Metformin rescues H19 siRNA mediated effects in Hepa1-6 cells. (A) Hepa 1–6 cells were incubated either without (Control) or with metformin (20–1000 μM) for 42h; after competition of incubation, total RNA was isolated and subjected to qRT-PCR using VDAC1 (A) or H19 (B) specific primers. 18S rRNA was used as the normalization control. Hepa 1–6 cells were transfected with either scramble or H19 siRNA (5 nM) in the presence or absence of metformin (1000 μM) for 42h; after competition of incubation, total RNA was isolated and subjected to qRT-PCR to determine the transcript levels of Fbp1 (C), G6Pase (D), Pcx (E) and Pck1(F). 18S rRNA was used as the normalization control. (G) Hepa 1–6 cells transfected as in “C” were subjected to in-situ proximity ligation assay using anti-VDAC1 and anti-IP3R antibodies. Representative confocal images of the cells are shown and the interaction between IP3R and VDAC1 is indicated by red dots. Nuclei are indicated by blue staining using DAPI. Quantification of IP3R-VDAC1 interactions is represented by red blobs per nucleus.
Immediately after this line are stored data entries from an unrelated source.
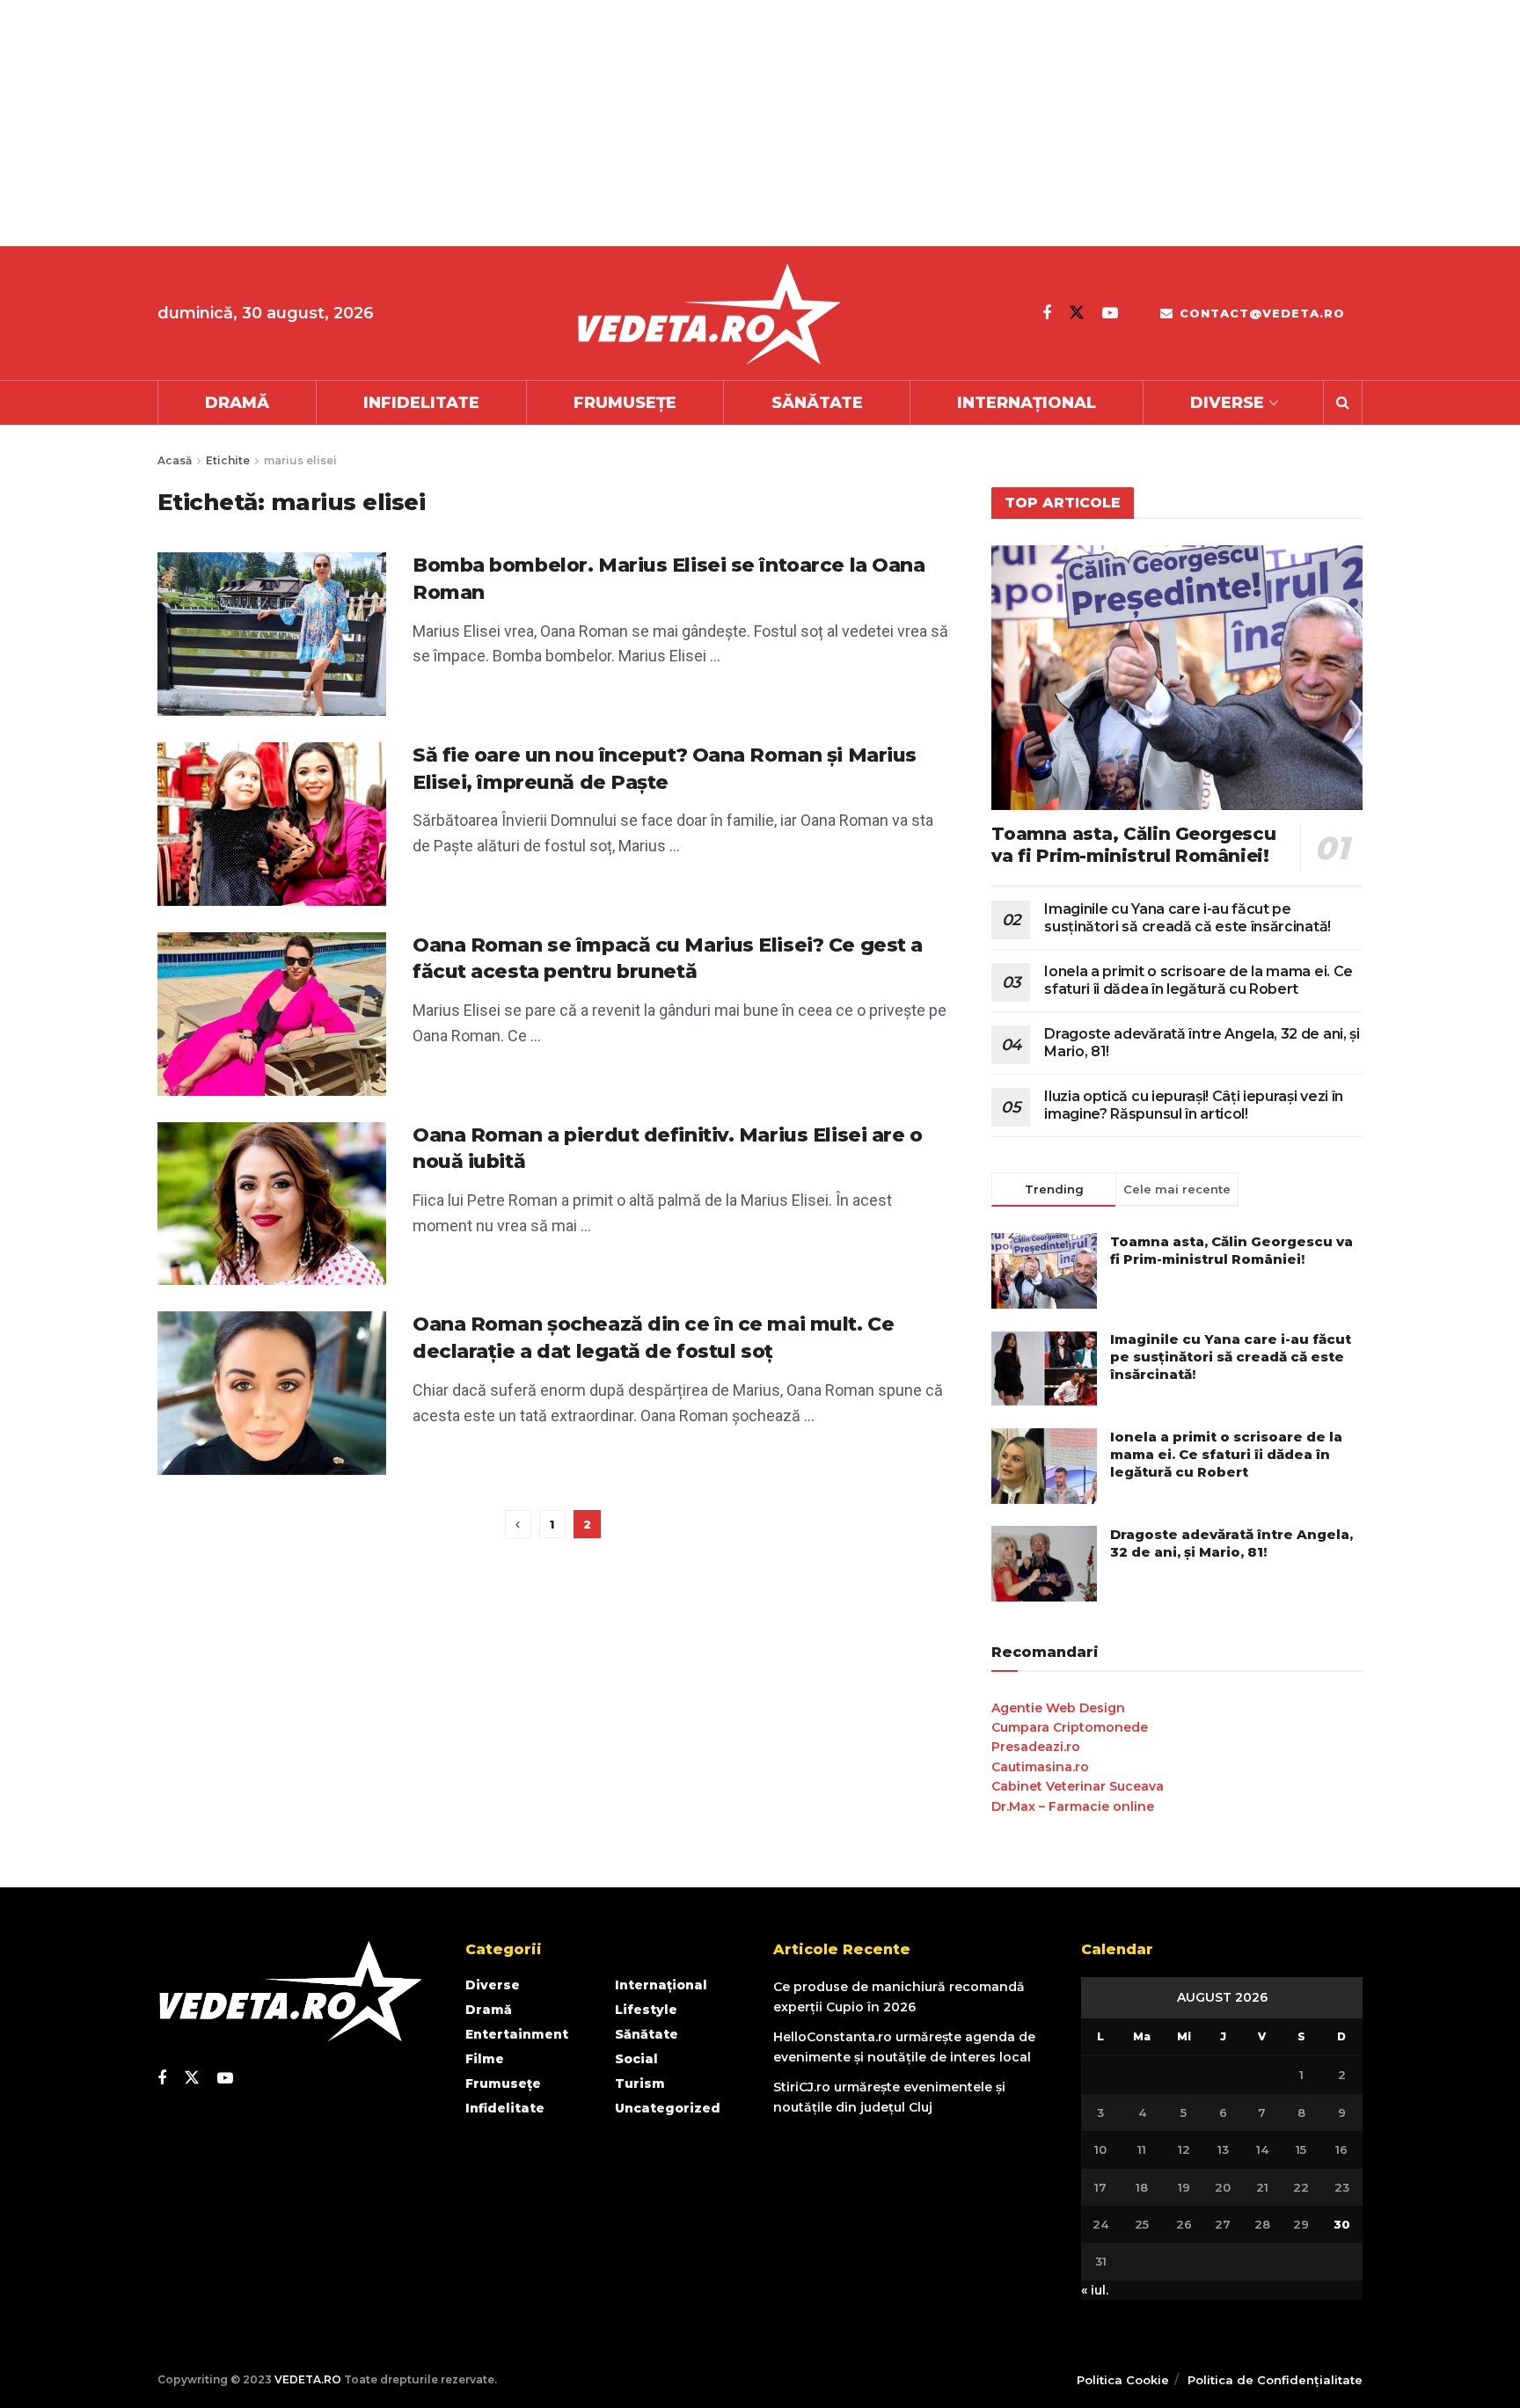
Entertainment (516, 2034)
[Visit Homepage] (708, 313)
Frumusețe (625, 402)
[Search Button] (1342, 403)
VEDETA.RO (307, 2379)
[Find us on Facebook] (1046, 313)
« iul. (1094, 2290)
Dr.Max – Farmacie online (1072, 1806)
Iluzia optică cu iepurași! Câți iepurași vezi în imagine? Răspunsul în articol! (1193, 1105)
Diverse (1227, 402)
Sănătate (817, 402)
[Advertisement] (528, 123)
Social (636, 2059)
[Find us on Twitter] (1077, 313)
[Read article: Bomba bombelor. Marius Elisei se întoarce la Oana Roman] (271, 634)
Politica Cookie (1123, 2380)
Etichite (228, 460)
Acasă (174, 460)
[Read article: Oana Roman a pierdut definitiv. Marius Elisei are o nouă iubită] (271, 1204)
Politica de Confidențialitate (1275, 2380)
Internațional (1026, 402)
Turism (640, 2083)
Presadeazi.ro (1035, 1747)
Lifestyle (646, 2010)
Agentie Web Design (1058, 1708)
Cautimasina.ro (1040, 1767)
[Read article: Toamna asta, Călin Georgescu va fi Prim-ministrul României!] (1177, 677)
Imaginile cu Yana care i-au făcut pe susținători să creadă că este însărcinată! (1187, 918)
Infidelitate (421, 402)
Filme (484, 2059)
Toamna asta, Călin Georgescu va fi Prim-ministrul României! (1133, 844)
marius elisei (300, 460)
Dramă (237, 402)
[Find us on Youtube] (1110, 313)
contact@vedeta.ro (1260, 313)
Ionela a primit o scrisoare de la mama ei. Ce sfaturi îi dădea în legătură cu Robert (1198, 980)
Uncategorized (667, 2108)
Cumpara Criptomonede (1069, 1727)
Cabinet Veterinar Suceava (1077, 1786)
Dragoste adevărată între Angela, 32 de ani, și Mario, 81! (1231, 1543)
Scale: 20 μm; Magnification: 60X. At least five images were captured per incubation. Each data point is the mean of three independent experiments and is presented as means ± SEM. ***p < 0.001, **p < 0.01, *p < 0.05. ns: non-significant (For interpretation of the references to color in this figure legend, the reader is referred to the Web version of this article.)

Fig. 9

In-vivo H19 antagonism upregulates VDAC1 and promotes JNK and IRS1 (Ser 307) phosphorylation. As described in a previous study, mice were injected (i.v) with either the scramble or H19 siRNA (3 mg/kg body weight). Total RNA was isolated from the liver tissues, reverse transcribed and the levels of H19 (A) and Vdac1 (B) were analyzed by qRT-PCR. 18S rRNA was taken as the normalization control. (C) Mice liver tissues were homogenised and the levels of VDAC1 (C), pJNK1/2/JNK1/2 (D), pIRS1(Ser307)/IRS1(E) and pAKT/AKT (F) were assessed by Western Blot analysis using specific antibodies. Vinculin, HSC70 or β-actin were used as loading controls. Each data point is the mean of values from at least three animals and are presented as means ± SEM.***p < 0.001, *p < 0.05.